##### Selected excerpt
Spanish military commander (1518–1577)

Julián Romero de Ibarrola (Huélamo (Cuenca), 1518 - Felizzano, 1577) was a Spanish military commander in the 16th century. He participated in various conflicts in England, Italy, the Holy Roman Empire, the Mediterranean and the Spanish Netherlands.

His long and active career, in which he lost an eye, an arm, a leg and an ear, earned him international notoriety as an heroic, unbreakable soldier. Of undistinguished birth, he also stood out for being an unusual example of a common man rising from footsoldier to maestre de campo for merit alone. He was celebrated in Spain as El de las Hazañas ("He of the Feats").

==Biography==
Romero was born in Huélamo, Province of Cuenca (Spain). Nothing more is known about his youth. He entered the Spanish army at the age of 16, and was stationed in Flanders. By 1547 he was part of Pedro de Gamboa's Spanish mercenary force commanding a unit as sergeant or captain at the Battle of Pinkie, as ally of the English in their war with Scotland known as the Rough Wooing. King Henry VIII of England was so impressed by his performance, that he made him a banneret, with a yearly pension of £150. Romero's unit was captured during the siege of Haddington at Coldingham in the spring of 1549. He was released and stationed at Cheswick in Northumberland in May 1549.
##########
## Work instructions
**A.** For each statement below, say whether it agrees with the passage on Julián Romero. Answer yes or no and quote the words of the passage that decide it.
(i) Romero joined the Spanish army at the age of sixteen.
(ii) Henry VIII granted Romero a yearly pension of £300.
(iii) Romero came from a noble family.
**B.** In the passage on Julián Romero, where was Romero stationed in May 1549?
**C.** Carry on the passage on Julián Romero, starting after its last sentence.
##### Input data
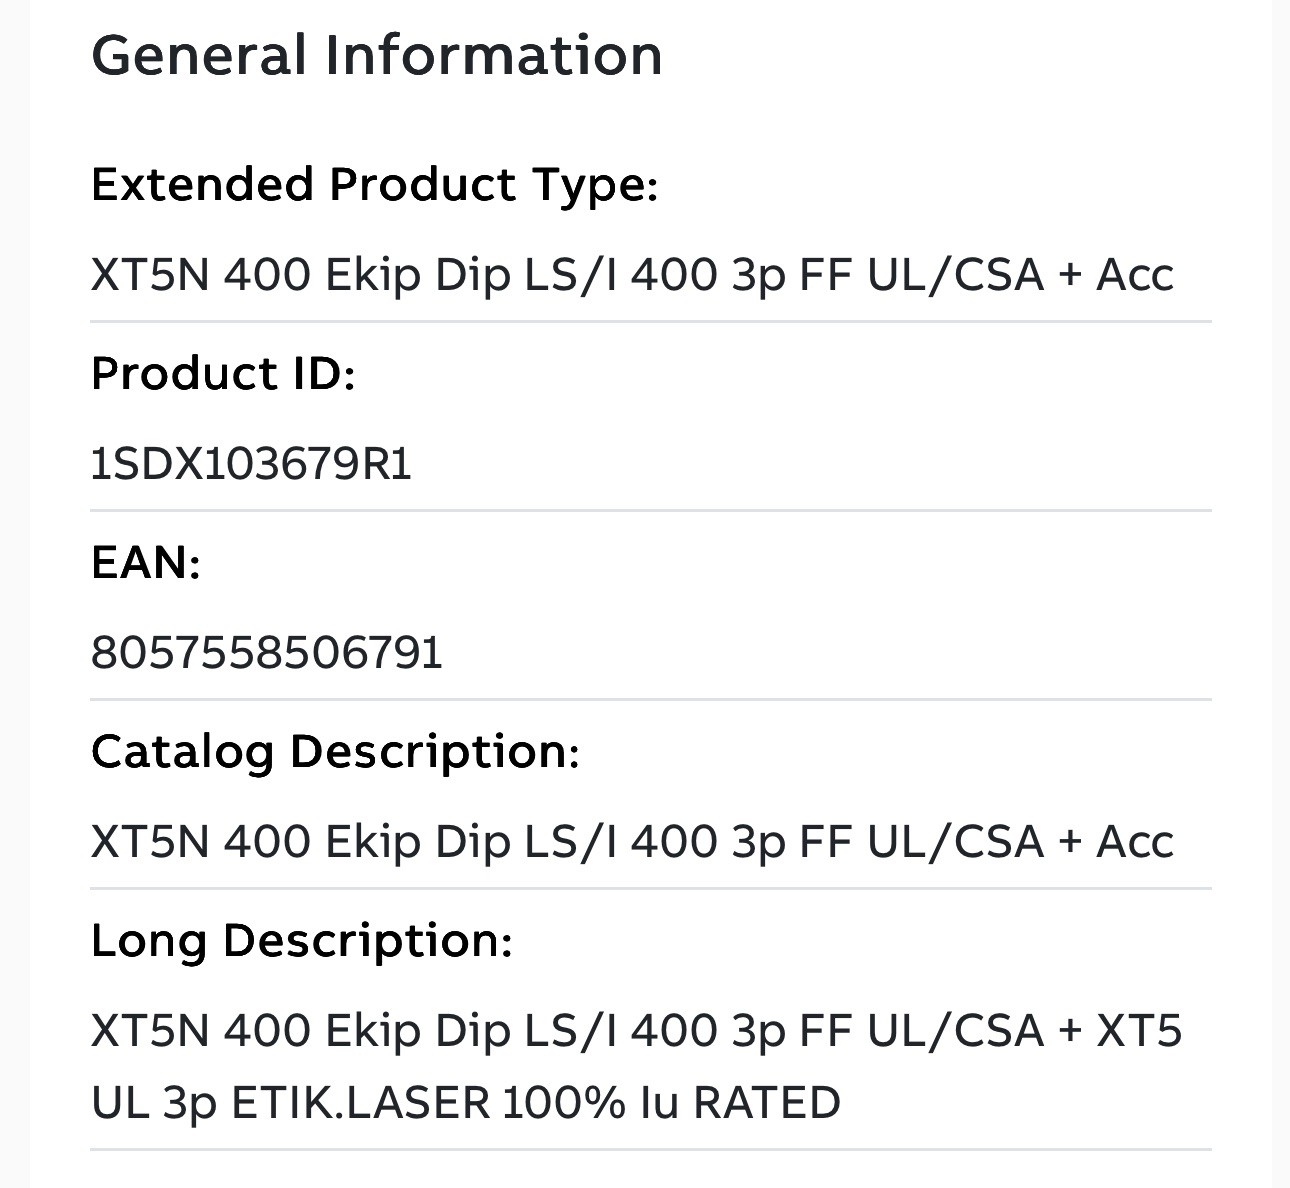The height and width of the screenshot is (1188, 1290).
Task: Click EAN number 8057558506791
Action: click(x=266, y=654)
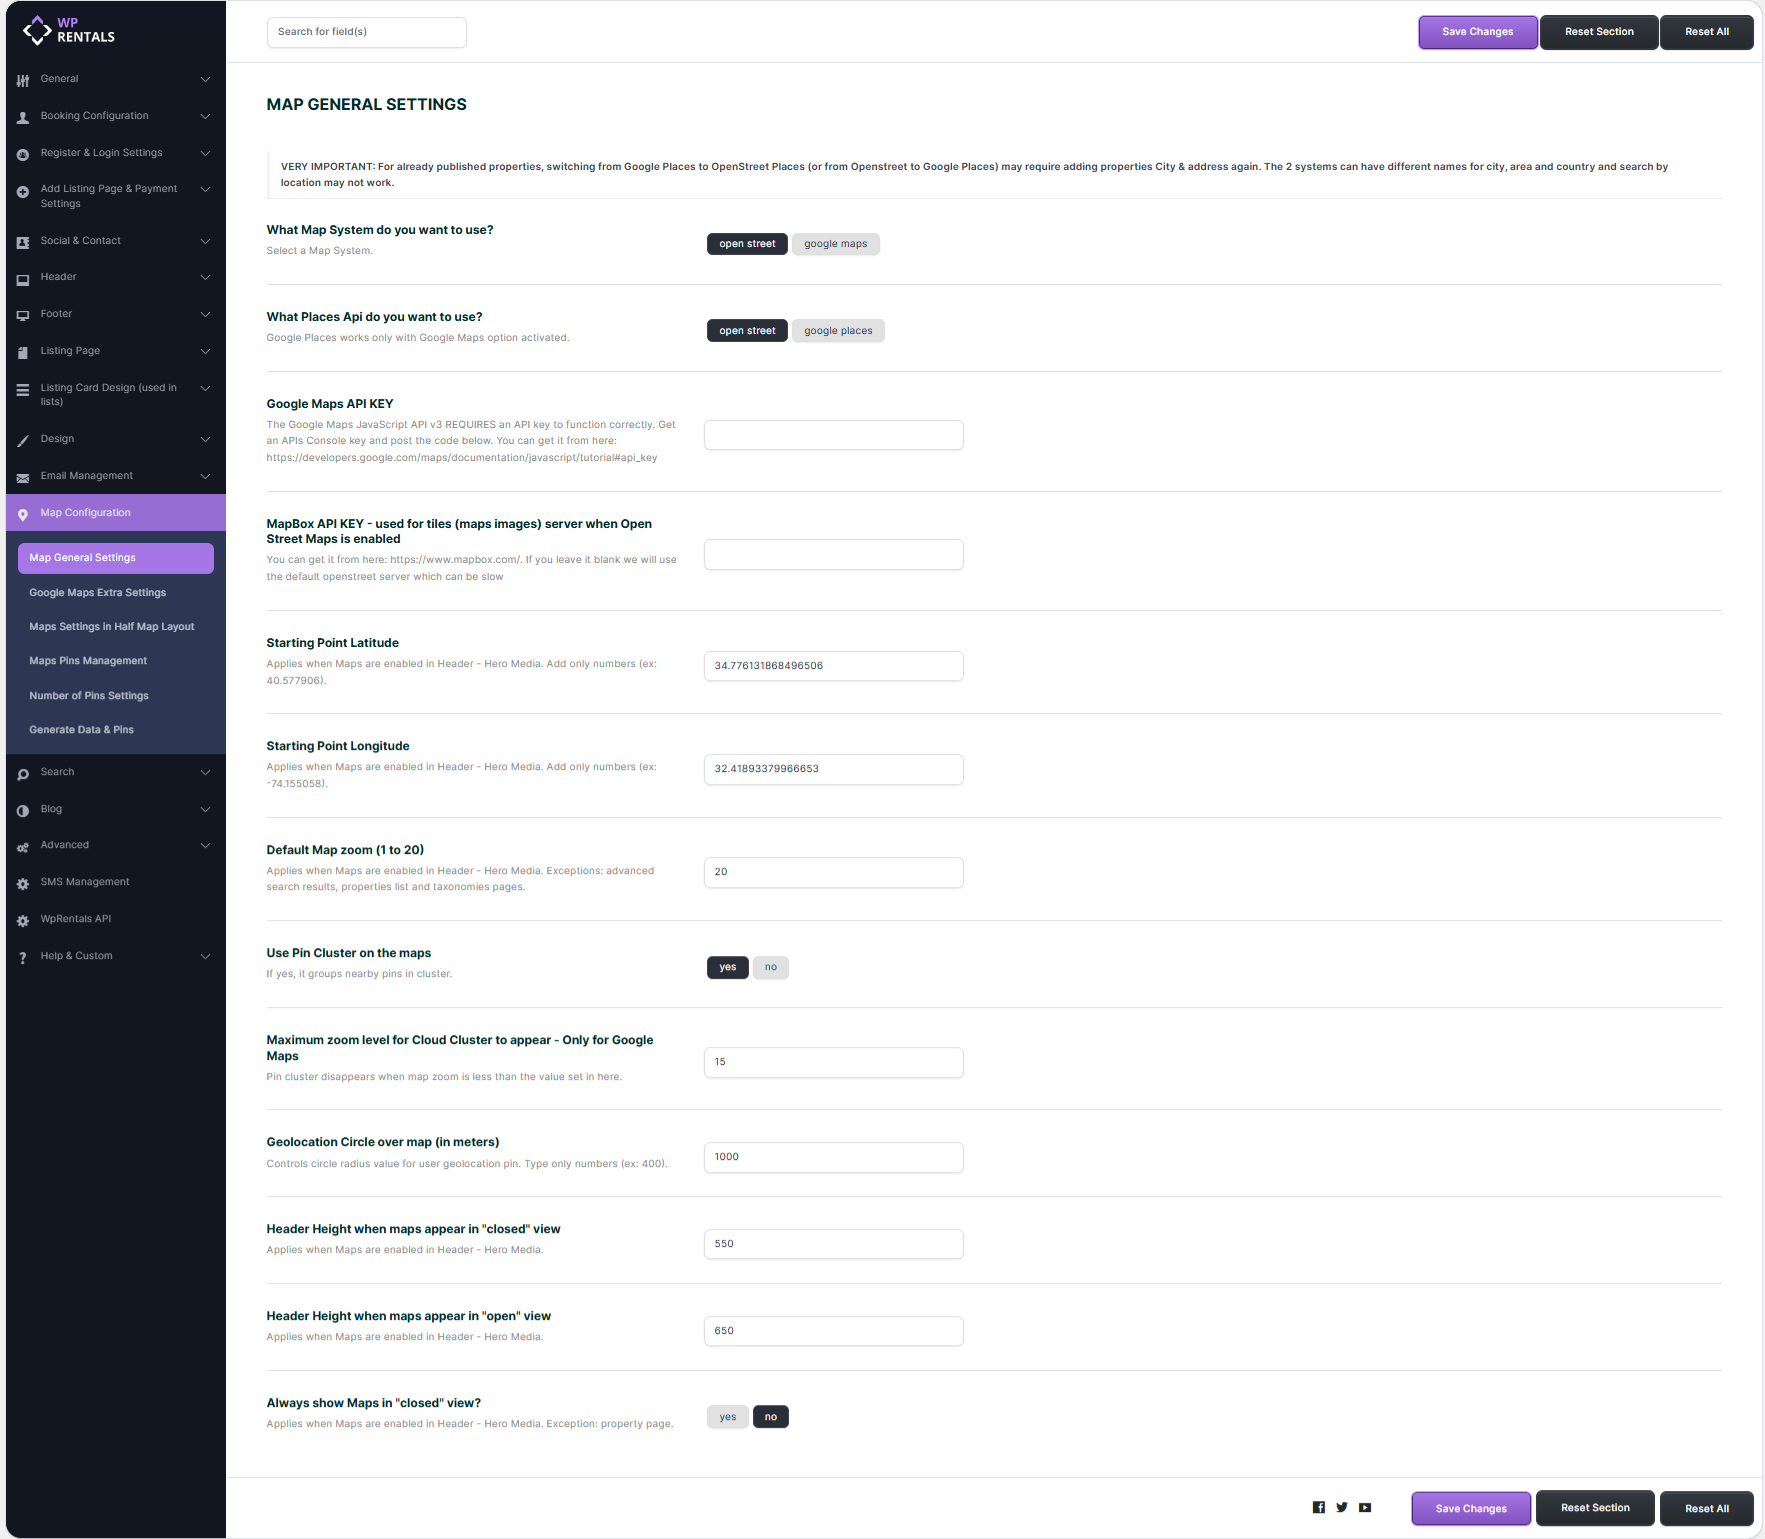Click the Search magnifier sidebar icon

(23, 773)
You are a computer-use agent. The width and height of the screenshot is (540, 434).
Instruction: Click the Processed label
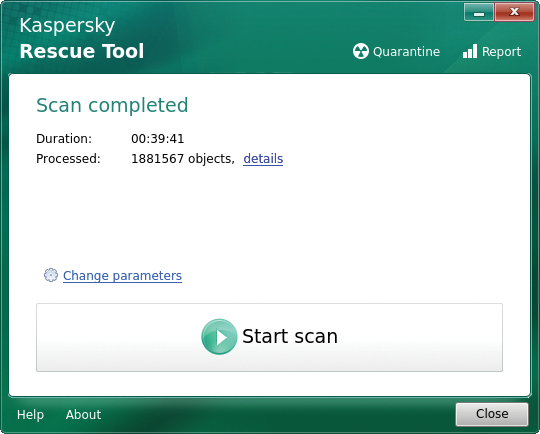(x=68, y=159)
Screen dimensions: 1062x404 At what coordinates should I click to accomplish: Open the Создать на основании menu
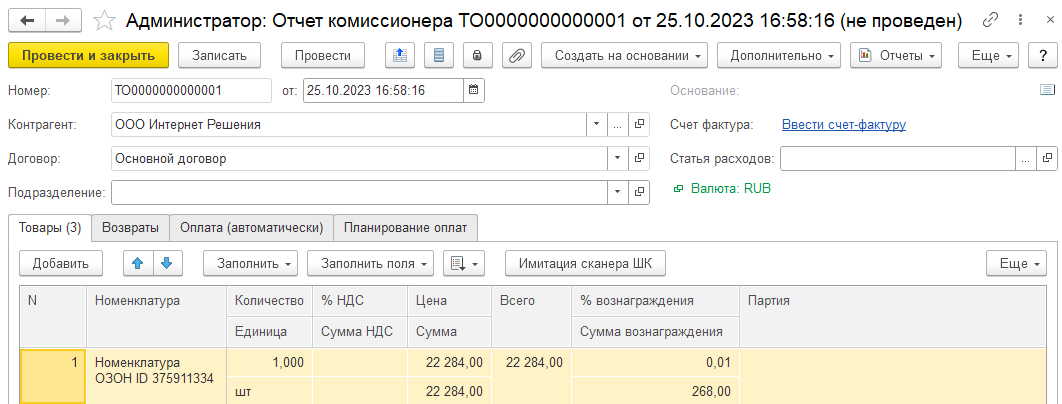point(624,56)
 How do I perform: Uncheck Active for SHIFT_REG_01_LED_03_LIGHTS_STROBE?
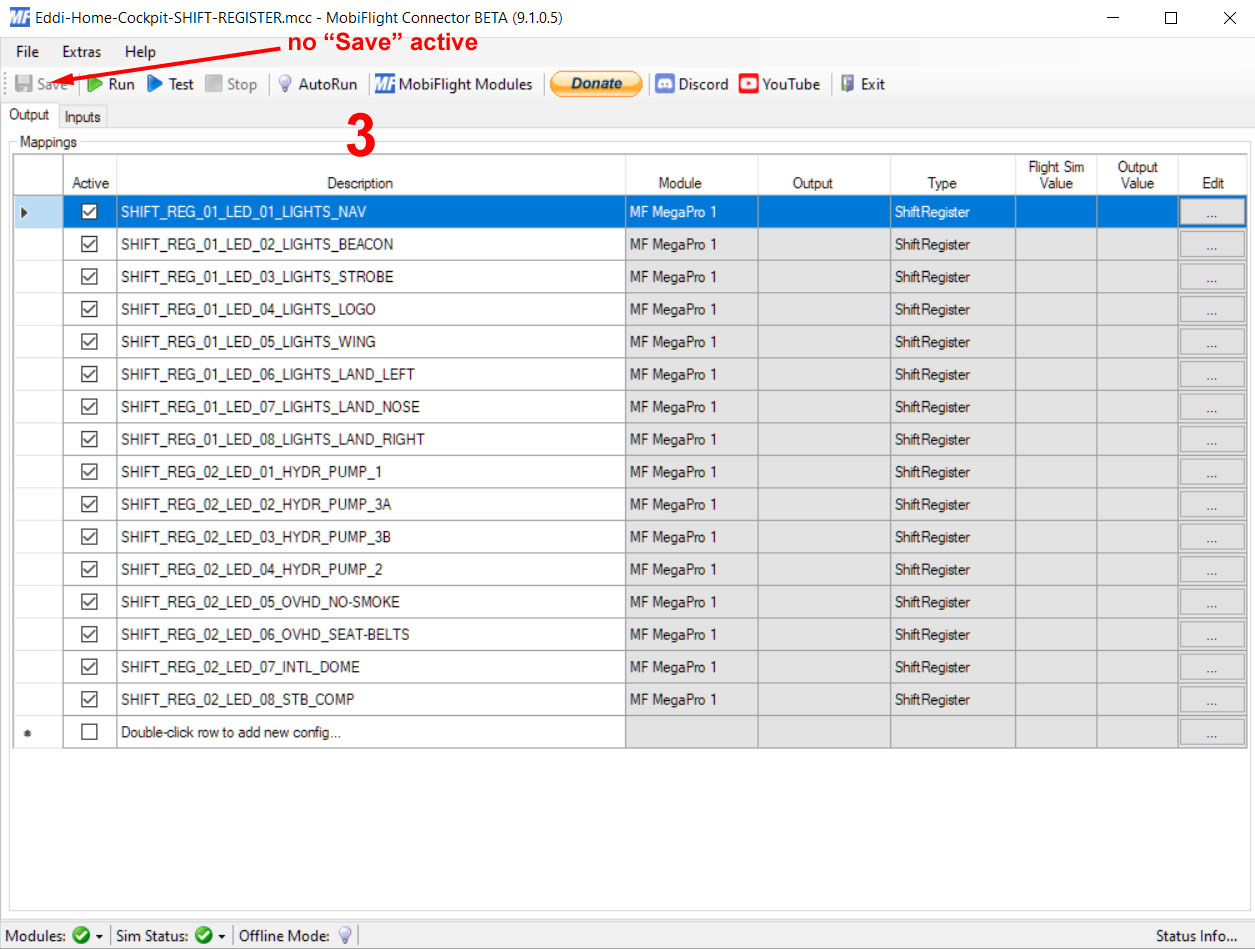89,276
##########
## List of answers
**A.**
(i) Yes: "He entered the Spanish army at the age of 16"
(ii) No: "with a yearly pension of £150"
(iii) No: "Of undistinguished birth"

**B.** At Cheswick in Northumberland.

**C.**
On July 15, during the signing of peace between Henry VIII and Francis I of France in the Palace of Fontainebleau, Romero represented Henry VIII in a duel against Cristóbal de Mora, a soldier from his unit who had defected to Francis I. During the three-hour duel, Romero lost his sword and lance and had his horse killed under him, but he managed to force Moura to dismount and wrestled him to the ground, where he subdued him with his dagger. He received gifts from both kings for his victory.

Romero fought in the Italian War of 1551–1559, where he distinguished himself in the Battle of St. Quentin (1557), for which he was made a Knight in the Order of Santiago.

In 1565 he was stationed in Sicily, but the following year, the Duke of Alba made him Maestre de campo, and he accompanied the Duke to the Low Countries to crush the Dutch Revolt. In 1568 he commanded the guard at the execution of Counts Egmont and Horn.

Romero fought in the Siege of Mons (1572), where he nearly succeeded in killing William the Silent in a daring raid against the Dutch camp. He was also present at the Massacre of Naarden and the Siege of Haarlem, where he lost an eye. In 1574, he failed to relieve Middelburg after losing the Battle of Reimerswaal, and in 1576 he was present at the Sack of Antwerp.

By the Edict of 1577, most Spanish troops were withdrawn from the Low Countries and Romero was stationed in Cremona. He died of a stroke in Felizzano near Alessandria while he was in charge of transferring Spanish troops back to the territories of the Spanish crown. He was buried in Alessandria in the church of San Giacomo della Vittoria.

== After his death ==

After his death, Julian Romero became in Spain a military hero who gave his life for his country.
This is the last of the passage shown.